Once he was at a family party at Adriana’s home and suddenly she saw him talking cheerily with a neighbor that suffered from certain psychic disorders. The woman invited him to smoke a cigarette and Gerardo, without having that habit, consented very naturally.

In the jail of Miami, Gerardo met a Cuban whose relatives had died in that country and he was suffocated – that’s the way they call those who can hardly maintain a psychic and emotional balance -, and, through Gerardo and Adriana’s family in Cuba he was able to recover the contact with a sister who no longer lived in the island and had migrated toward United States in the last years.

"Finally, the man could communicate with his sister, and later he came to where Gerardo was, and he had no words to thank him; he even brought him gifts that he didn't want to accept, simply because it was natural in him to behave this way, but the saddest thing, he told me, is that he showed him the marks that he had in his arms of the times that he tried to commit suicide, as he did not have any reason to live."

"He considered Gerardo as the biggest happiness in those years, and said that God had placed him on his way so that he helped him.

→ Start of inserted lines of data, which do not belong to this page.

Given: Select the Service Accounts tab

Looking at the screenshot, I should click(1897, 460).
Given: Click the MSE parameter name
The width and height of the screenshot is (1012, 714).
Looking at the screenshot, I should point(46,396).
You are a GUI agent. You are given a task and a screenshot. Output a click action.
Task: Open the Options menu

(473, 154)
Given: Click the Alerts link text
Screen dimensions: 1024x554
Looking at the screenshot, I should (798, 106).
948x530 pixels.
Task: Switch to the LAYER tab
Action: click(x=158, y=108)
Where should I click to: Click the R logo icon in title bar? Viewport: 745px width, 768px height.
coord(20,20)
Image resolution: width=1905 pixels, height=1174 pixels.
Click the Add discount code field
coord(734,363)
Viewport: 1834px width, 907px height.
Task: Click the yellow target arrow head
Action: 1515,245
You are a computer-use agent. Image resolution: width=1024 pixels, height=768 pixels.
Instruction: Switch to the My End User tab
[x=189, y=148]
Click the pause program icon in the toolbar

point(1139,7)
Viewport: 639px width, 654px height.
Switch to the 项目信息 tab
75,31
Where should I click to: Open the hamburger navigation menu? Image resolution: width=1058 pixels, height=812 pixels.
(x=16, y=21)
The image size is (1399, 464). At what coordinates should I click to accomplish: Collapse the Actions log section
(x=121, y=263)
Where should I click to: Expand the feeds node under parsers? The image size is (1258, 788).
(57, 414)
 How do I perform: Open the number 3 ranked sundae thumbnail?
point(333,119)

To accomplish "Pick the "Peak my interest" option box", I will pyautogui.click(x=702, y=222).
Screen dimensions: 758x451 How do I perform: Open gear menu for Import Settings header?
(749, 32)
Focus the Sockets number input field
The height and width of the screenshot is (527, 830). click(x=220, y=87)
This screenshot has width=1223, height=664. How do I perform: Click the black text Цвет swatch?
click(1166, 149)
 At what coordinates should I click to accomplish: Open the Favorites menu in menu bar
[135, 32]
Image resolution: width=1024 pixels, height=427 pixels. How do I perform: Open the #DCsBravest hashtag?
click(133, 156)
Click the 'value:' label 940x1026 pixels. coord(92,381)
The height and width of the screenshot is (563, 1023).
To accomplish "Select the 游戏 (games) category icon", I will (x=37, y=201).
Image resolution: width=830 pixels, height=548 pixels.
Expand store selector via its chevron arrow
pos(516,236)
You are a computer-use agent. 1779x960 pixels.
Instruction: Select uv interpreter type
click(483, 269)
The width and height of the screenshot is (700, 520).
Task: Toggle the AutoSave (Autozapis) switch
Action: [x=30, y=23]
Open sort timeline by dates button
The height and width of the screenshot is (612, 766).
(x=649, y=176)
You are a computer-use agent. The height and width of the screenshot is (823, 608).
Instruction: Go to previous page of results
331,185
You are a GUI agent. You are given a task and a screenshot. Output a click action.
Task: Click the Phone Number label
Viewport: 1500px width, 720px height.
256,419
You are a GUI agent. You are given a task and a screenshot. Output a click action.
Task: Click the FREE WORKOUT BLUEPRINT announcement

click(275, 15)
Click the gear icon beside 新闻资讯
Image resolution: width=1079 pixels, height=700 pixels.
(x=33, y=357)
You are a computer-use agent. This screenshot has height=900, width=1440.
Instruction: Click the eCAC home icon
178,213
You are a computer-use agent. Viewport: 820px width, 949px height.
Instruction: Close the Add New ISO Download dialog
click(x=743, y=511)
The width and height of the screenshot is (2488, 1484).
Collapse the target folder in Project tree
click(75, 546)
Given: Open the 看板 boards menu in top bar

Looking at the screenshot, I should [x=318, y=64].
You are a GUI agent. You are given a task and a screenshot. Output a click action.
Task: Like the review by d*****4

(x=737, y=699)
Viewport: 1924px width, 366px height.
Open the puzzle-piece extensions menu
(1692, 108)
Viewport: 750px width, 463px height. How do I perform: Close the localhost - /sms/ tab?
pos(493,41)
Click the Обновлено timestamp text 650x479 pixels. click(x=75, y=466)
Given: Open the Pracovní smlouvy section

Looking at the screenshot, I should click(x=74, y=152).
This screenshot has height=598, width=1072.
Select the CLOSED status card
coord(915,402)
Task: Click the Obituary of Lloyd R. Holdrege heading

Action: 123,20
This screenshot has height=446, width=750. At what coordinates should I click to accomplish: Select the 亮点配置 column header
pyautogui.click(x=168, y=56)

Other prisoners came to thank him the for such a humane act, and I know that he did it because he is accustomed to those things.”

Adriana is convinced that her husband is not a murderer, like the American Press has manipulatively divulged. "Not only because she is his wife and because she is Cuban, but because those men went to that country to protect the Cuban to and the American peoples, and they would have done the same with any other one that was threatened."

In fact, she shared with Gerardo the two years of his stay in the People’s Republic of Angola, where he went ” to fulfill a patriotic duty”.

Adriana believes that it was not only the feeling of being useful to the society what made him accept the mission of gathering information about terrorists plans against Cuba, but also his quality as a human being, his personal experience, his all-around preparation as an individual. All these features made him accept the mission without giving it a second thought.

"As much for him as for me there are facts in the history that you/they marked our lives, like it was the attack to the air ship of Cuban of Aviation in 1973 in that 73 people died on board. In their allegation him expressed that he/she had even given their own blood to avoid the death of thousands of Cuban for actions terrorists along 43 years of Revolution."

There are historical events that marked his life as well as mine. One of them was the bombing of a Cuban aircraft in 1973, where 73 people died. He expressed in his statement that he would have given his own blood to avoid the deaths of thousands of Cubans who have died in terrorists actions along these 43 years of Revolution.”

"He has always been willing to do that, he says in his letters, and in fact he did it, because that is a form of helping the country, of maintaining what has been achieved in this society with so much sacrifice, in exchange for nothing.”